Database Design From The Ground Up

At the heart of every software project lies the database—The database is the foundation that determines how data is stored, accessed, and updated in every software project. Whatever your definition of a database may be (Relational, NoSQL, TimeSeries, etc.). Database theory provides the principles for structuring and organizing this data efficiently with one of the core concepts in database design being Third Normal Form (3NF), a standard for normalizing a database to reduce redundancy and ensure data integrity.

3NF is achieved by making sure that:

The database is in Second Normal Form (2NF)
- 1NF ensures that the table structure is tabular with atomic values and unique rows. In an example of documents and folders, every document and every folder is represented by a row in their own respective tables in the database.
- 2NF is a database normalization step that ensures all non-key attributes are fully dependent on the entire primary key, eliminating partial dependencies. This reduces redundancy and improves data integrity by organizing data into separate but related tables. For example, in it’s simplest form using documents and folders again – documents have their own set of attributes and folders have their own set of attributes, and each belongs in their own tables with a third tables that relates one to the other.
All non-key attributes are non-transitively dependent on the primary key. This means that every piece of data in a table should directly depend on the main identifier, the primary key, of that table and not on any other data in the table. This keeps the data organized and eliminates duplication.

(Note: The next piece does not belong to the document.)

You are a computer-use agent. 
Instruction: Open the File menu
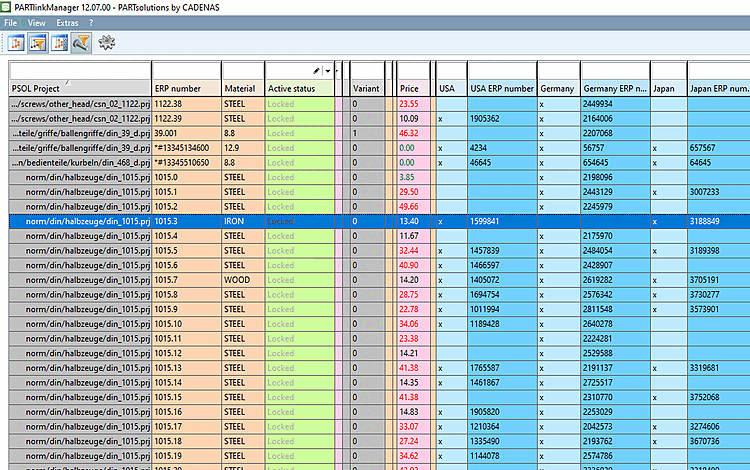[10, 21]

Simply, 3NF eliminates duplicate data by separating it into related tables. This process reduces the space used by storing only necessary information and avoiding repetition.

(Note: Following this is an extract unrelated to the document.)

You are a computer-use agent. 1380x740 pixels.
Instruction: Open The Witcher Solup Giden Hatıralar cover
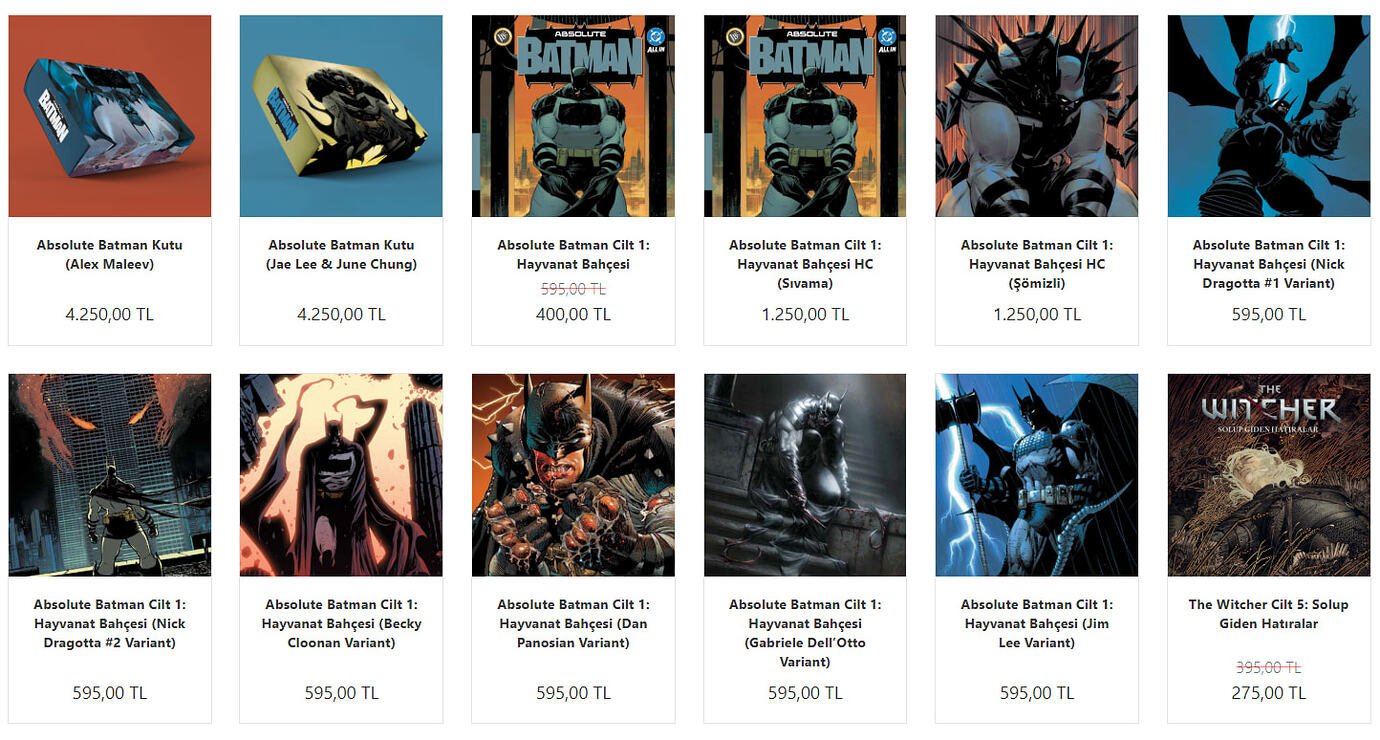coord(1269,475)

While 3NF and higher forms of normalization (BCNF, 4NF, and 5NF) optimize storage and maintain data consistency, they come with a trade-off when working with it practically. Joining multiple normalized tables to retrieve information can be computationally expensive and also comes with complexity from a development perspective. Also, maintaining indexes to speed up these joins requires additional storage space and management overhead.

In many applications, the frequency of different database operations varies. However, typically, insert and update statements occur less frequently than select statements. Then, optimizing the database for read operations, at least from my perspective, becomes crucial for performance.

There are scenarios where a fully normalized database may not be practical. For example, consider an e-commerce application that frequently queries product information and category details. In a normalized database, this would require joining the products and categories tables. However, if query performance becomes a bottleneck, it may make more sense to denormalize by including category details directly in the products table, even if it means some data redundancy.

In a scenario like this, the cost of updating a few extra records when category information changes outweighs the performance gains in query operations. This approach can lead to faster applications, especially when read performance is important and you want sub-second response times.

A well-designed database schema is at the core of a successful software project. The process typically begins with understanding the data and relationships, followed by creating an initial schema. Once the schema is in place, it’s essential to test it against use cases and queries to ensure it meets functional requirements.

Some questions to consider during this evaluation include:

Can I retrieve all records that meet a certain criteria? For instance, can you efficiently query all products within a specific price range or all orders placed by a particular customer?
Can I insert all the data I need? Ensure that the schema supports inserting complex data structures without redundancy or loss of information.
Can I paginate when necessary? Verify that the schema allows efficient pagination for large datasets, which is crucial for applications with extensive data.
Are there potential bottlenecks in joins or index maintenance? Assess if the joins between tables are optimized and if the indexes are manageable without excessive overhead. Denormalize where necessary.

By addressing these questions and many more early in the design phase, you can create a robust database schema that balances normalization with performance considerations.

Database design is a nuanced process that requires careful consideration of both theoretical principles and practical performance needs. While normalization reduces redundancy and maintains data integrity, real-world applications often necessitate strategic denormalization to optimize read performance.

This is just one strategy in optimizing applications, but there are many others including better separation of concerns, caching at the data level, and caching at the code level.